The National Association of the Deaf explained that Deaf and hard-of-hearing students vary in what they need in class, including interpreters, captioning and devices to assist them.
"The use of interpreters or captioning usually results in additional time for the Deaf or hard of hearing student to receive all the information and then be able to respond," CEO Howard A. Rosenblum said in a statement. "Professors must therefore be patient and accommodate this additional time, instead of berating such students."

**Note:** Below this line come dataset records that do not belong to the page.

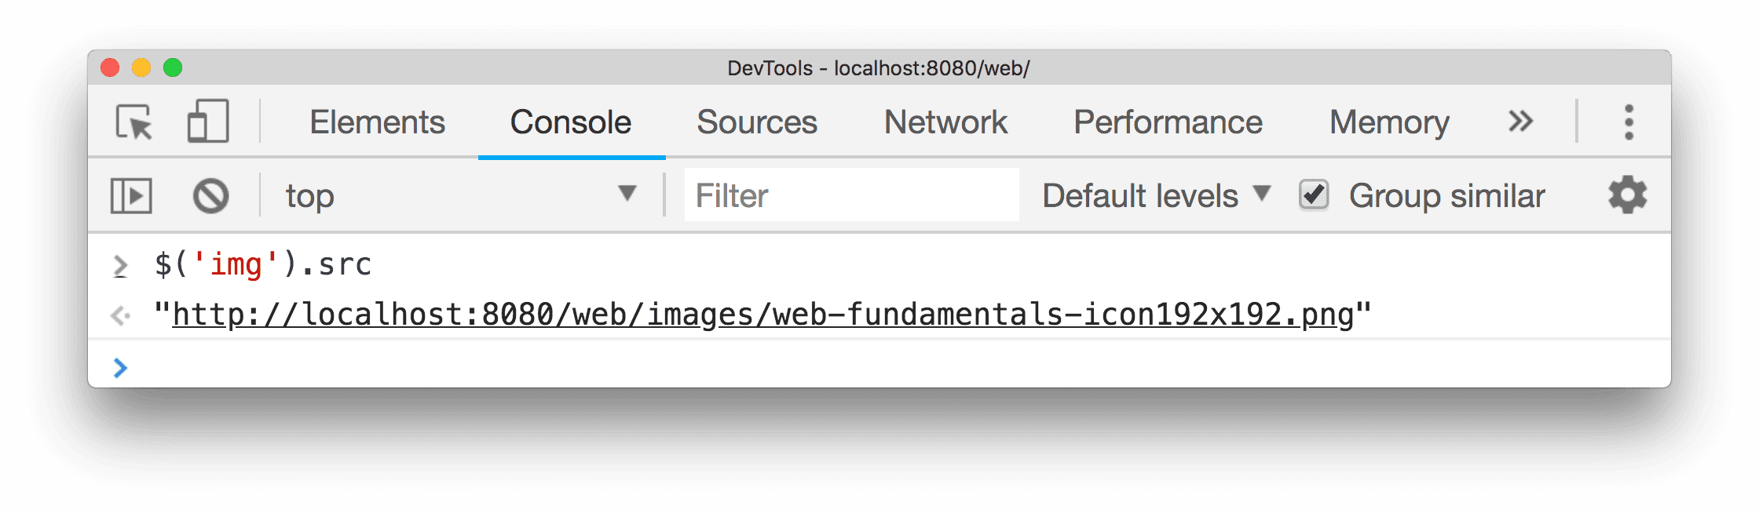Image resolution: width=1759 pixels, height=513 pixels.
Task: Open the Default levels dropdown
Action: tap(1153, 195)
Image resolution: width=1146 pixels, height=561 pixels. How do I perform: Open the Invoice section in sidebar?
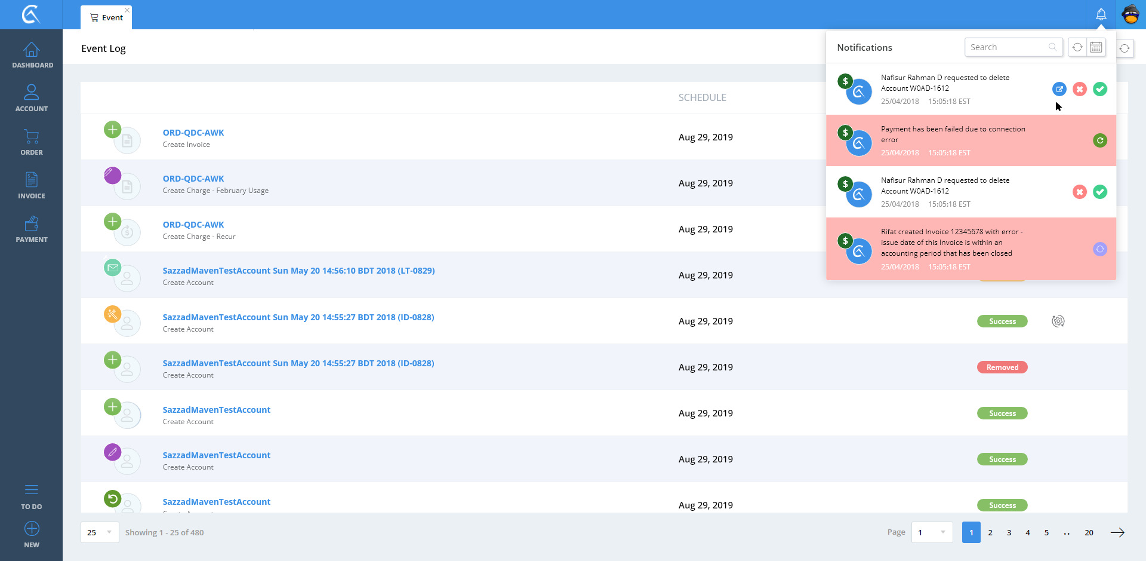[x=32, y=186]
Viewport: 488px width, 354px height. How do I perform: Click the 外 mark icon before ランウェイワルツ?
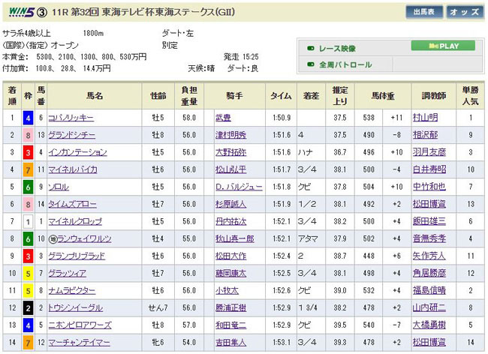[53, 239]
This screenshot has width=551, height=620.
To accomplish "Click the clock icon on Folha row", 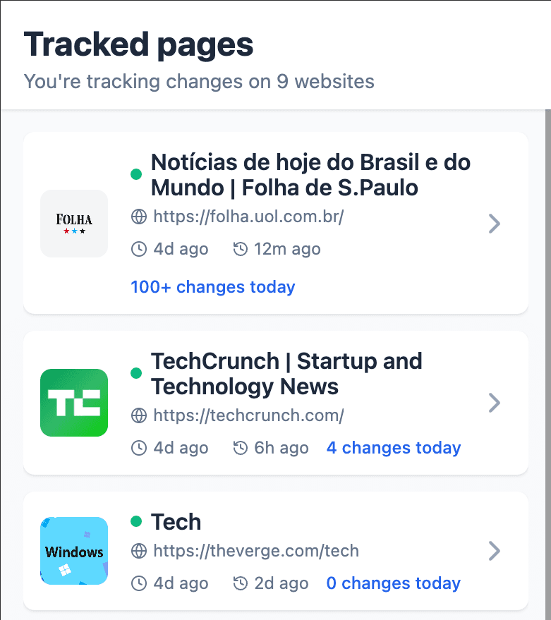I will [139, 249].
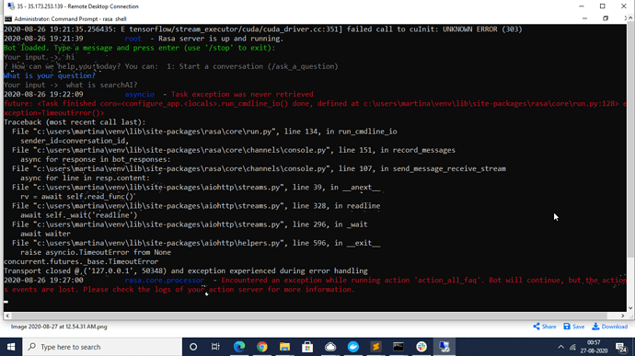Screen dimensions: 635x356
Task: Switch to Command Prompt taskbar icon
Action: 398,347
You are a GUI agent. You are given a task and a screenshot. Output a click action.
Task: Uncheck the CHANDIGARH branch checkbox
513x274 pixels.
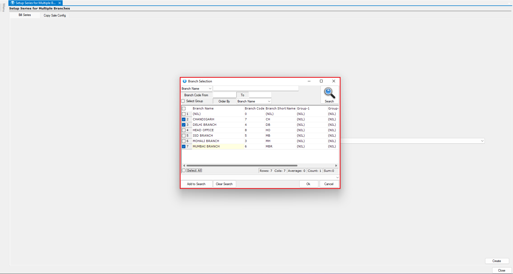tap(184, 120)
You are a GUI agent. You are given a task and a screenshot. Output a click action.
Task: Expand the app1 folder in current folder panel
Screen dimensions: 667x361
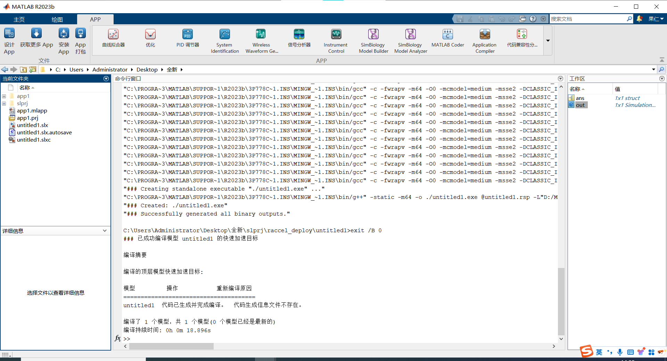point(4,96)
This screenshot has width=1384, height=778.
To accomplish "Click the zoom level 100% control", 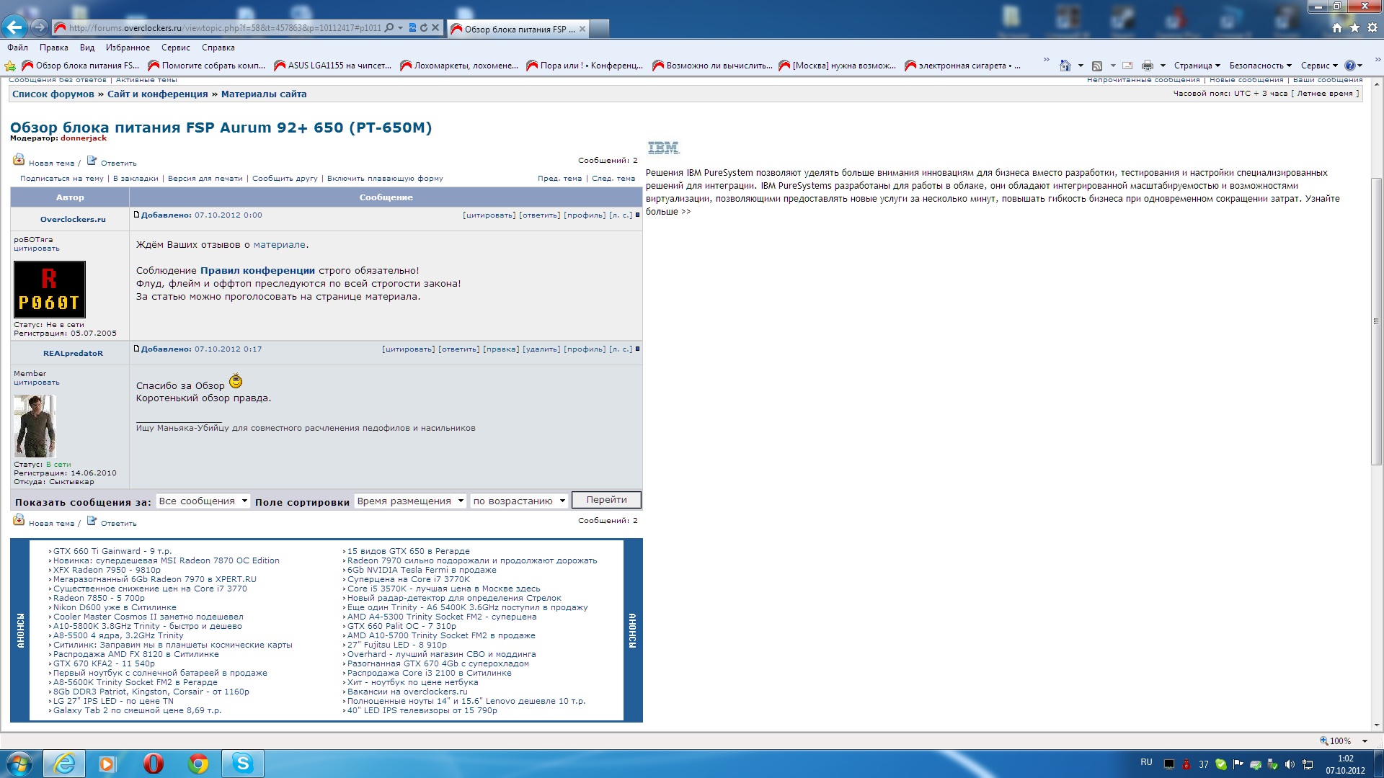I will [1339, 741].
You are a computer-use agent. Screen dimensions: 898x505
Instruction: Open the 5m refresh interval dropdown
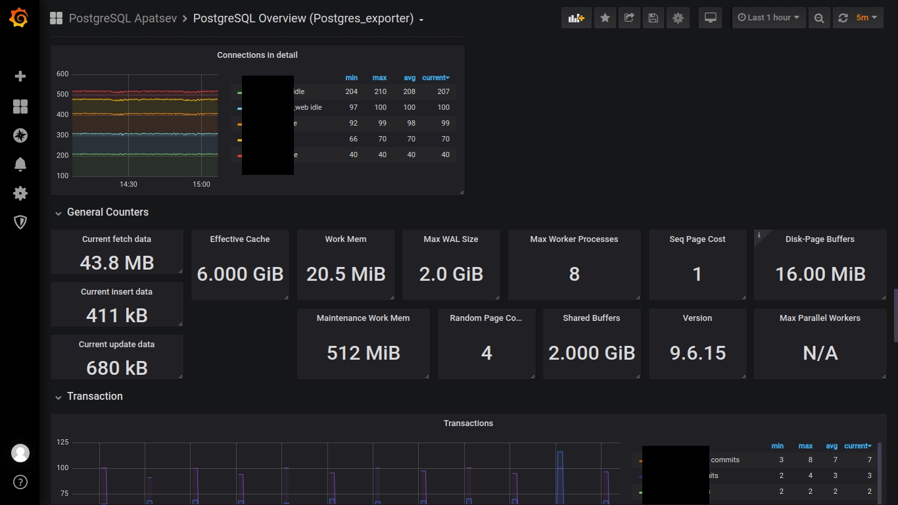coord(866,18)
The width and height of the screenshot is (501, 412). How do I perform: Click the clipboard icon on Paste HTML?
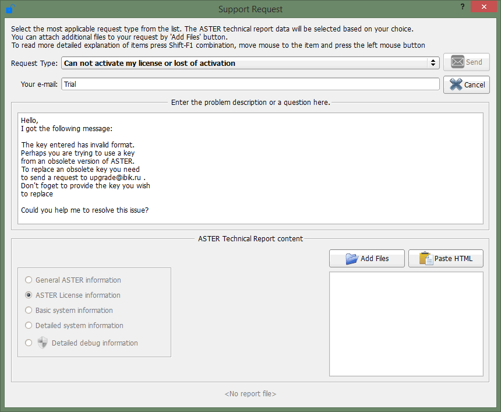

The original TikTok video was taken by a student named Sarah Rand and then posted by someone else who Rand described as a family friend.
Rand told CNN she took the video with the intention of sending it to administrators to show the behavior and commentary she said she and other students have seen during Abram's classes this semester.
Rand said at first she was worried that sharing the video with administrators may risk her graduation and her grades, but says without it, they wouldn't know what's happening with a faculty member.
"It's our hope that we've created an environment where people are comfortable in coming forward so that these can be addressed, Gillespie said. "This incident is an example of where unacceptable behavior is seen occurring in a video and we're going to investigate it and take that seriously."
The administration said it also is proud of the other female student who spoke up on behalf of the student who is hard of hearing.
Rand said she never thought the video would be received on social media in the way that it has.
"No matter what this person did, I don't think his reputation should be buried, like millions of people are hating him. That wasn't my intention," she said."I did this for other people to show that when you see something wrong, don't just stay quiet, because this is abuse that's happening that needs to stop," said Rand. "Don't be afraid. Speak up for the truth."